To create a safe investment environment for foreign investors, Vietnam’s laws guarantee them the right to legally transfer profits abroad after completely discharging their financial obligations to the State of Vietnam as stipulated by laws.
According to a provision of Vietnam’s laws, foreign investors need not pay tax on overseas remittance of profits. This provision aims to prevent double taxation due to the fact that only profits after tax are eligible to be remitted abroad, which means foreign investors are required to pay income tax before transferring profits overseas from Vietnam. In this case, the responsibility to pay such income tax does not belong to the foreign investors themselves, but to the enterprise in which they participate by investment.
Profits qualified for remittance abroad are the net profits gained from direct investment activity. Foreign investors may remit eligible income overseas either anually or on termination of the corresponding investment activities in Vietnam.
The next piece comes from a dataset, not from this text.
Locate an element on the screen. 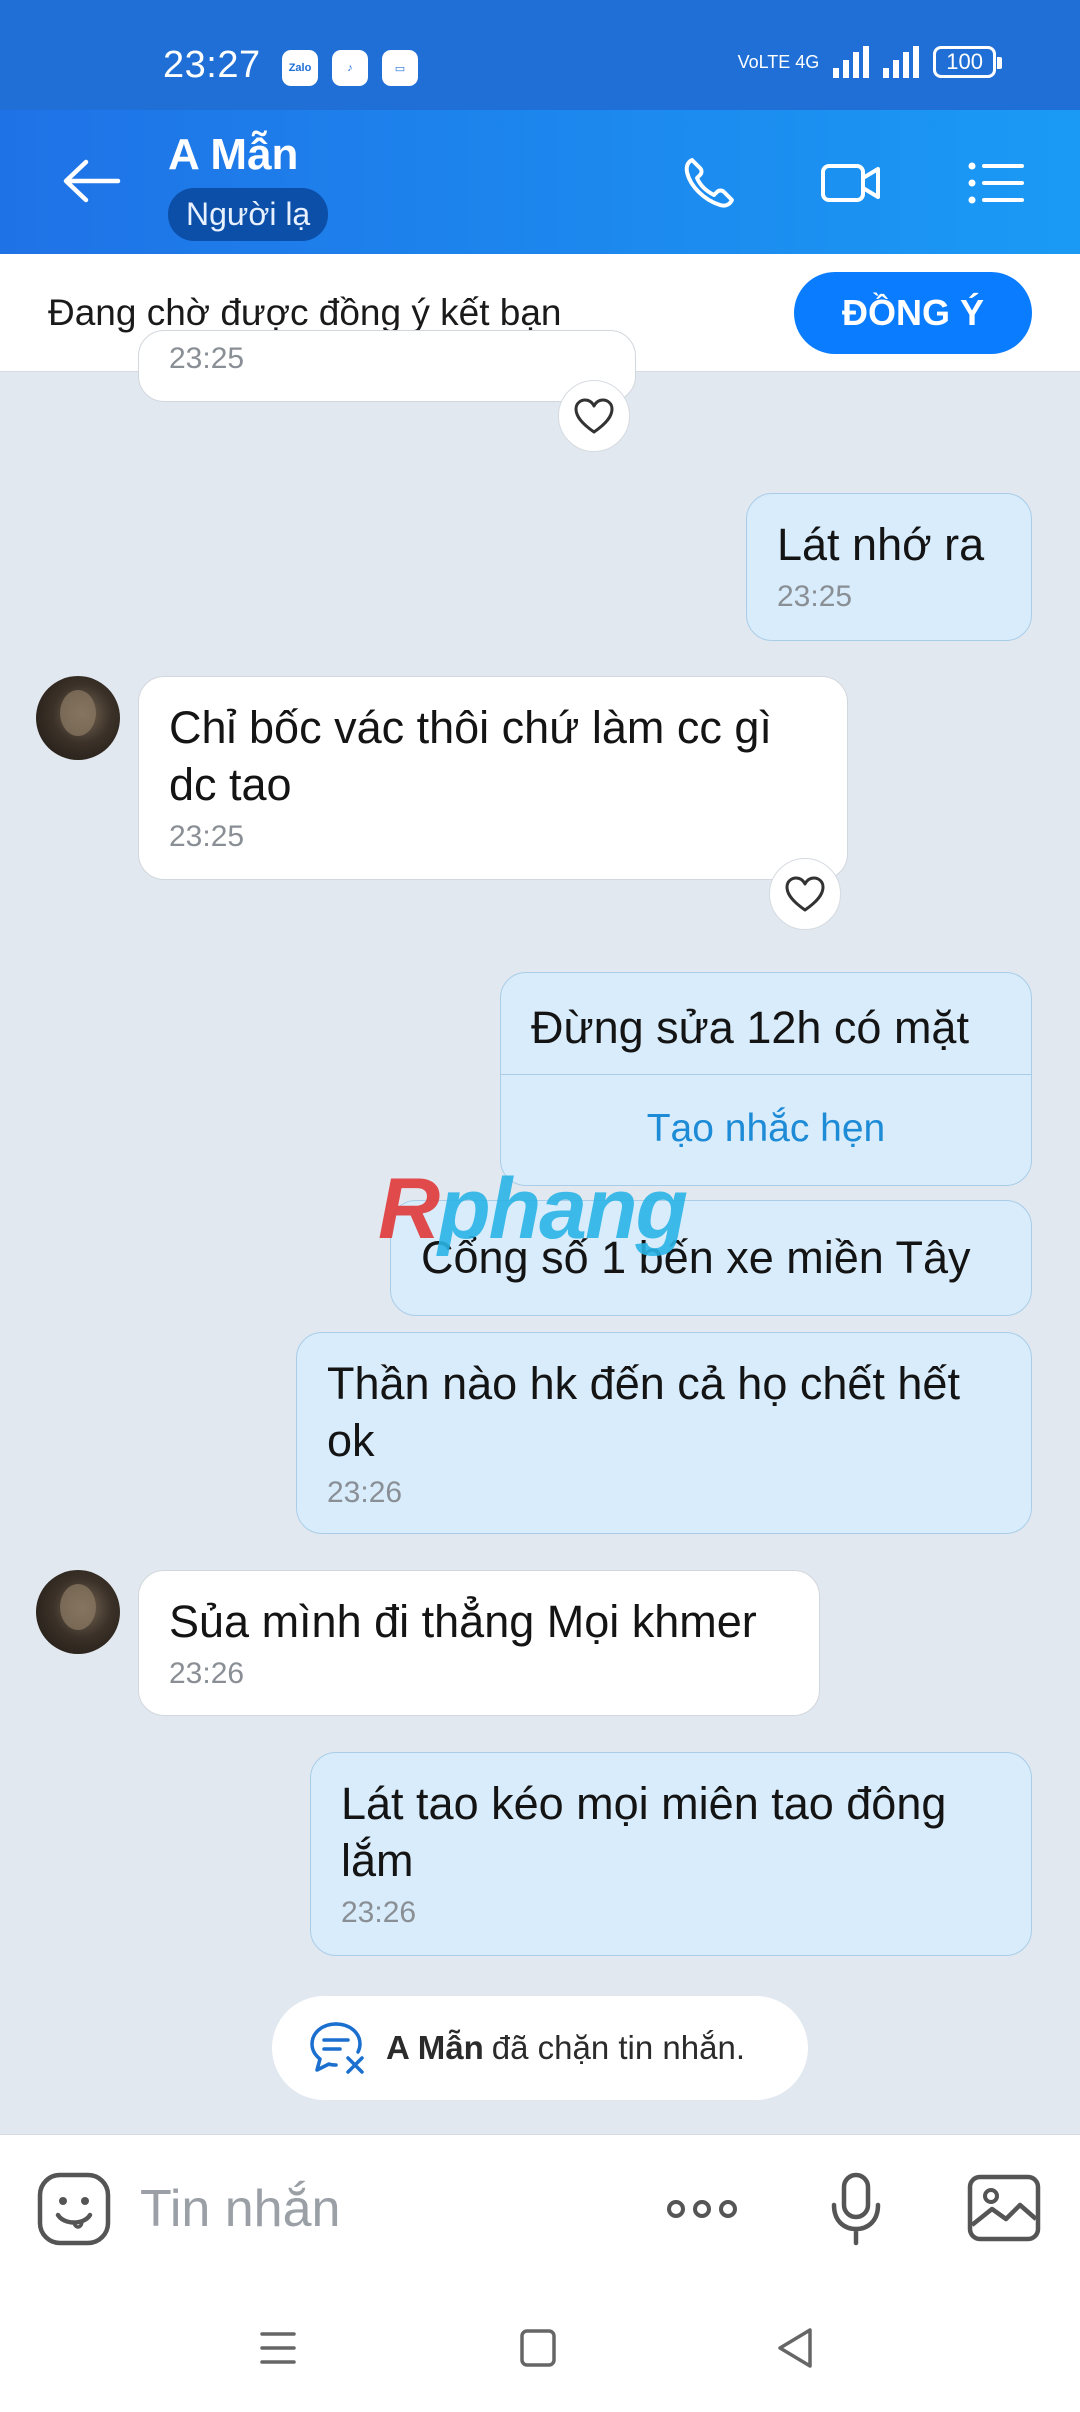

Such profits are determined on audited financial statements and corporate income tax (CIT) finalization declaration, which are lodged by the enterprise (in which the foreign investors contribute capital) to the taxing authority directly managing it.
Profits eligible for annual overseas remittance are the profits distributed to/obtained by foreign investors from direct investment activity in a fiscal year, plus (+) other amounts such as profits which have not yet been remitted from previous years, minus (-) the amounts foreign investors have used or committ to use for reinvestment in Vietnam and other amounts spent on expenses for production and business activities or on their personal needs in Vietnam.
On the other hand, profits qualified for remittance abroad on termination of direct investment activity in Vietnam are the total profits earned by foreign investors during the implementation of such activity, minus (-) the profit amounts used for reinvestment, the profit amounts remitted overseas throughout the operation duration of foreign investors in Vietnam, and the amounts used for their other expenditures in Vietnam.
Additionally, it is noteworthy that only when the enterprise, in which foreign nationals participate by investment, has completely deducted the accumulated losses in accordance with CIT laws and regulations do the foreign investors have the permission to remit overseas the profit portion earned from direct investment activity of a profit-making year. Suppose that the enterprise earns pre-tax income in a fiscal year. In case where such income is less than the transferred losses from the previous year, foreign investors are not permitted to remit profits abroad.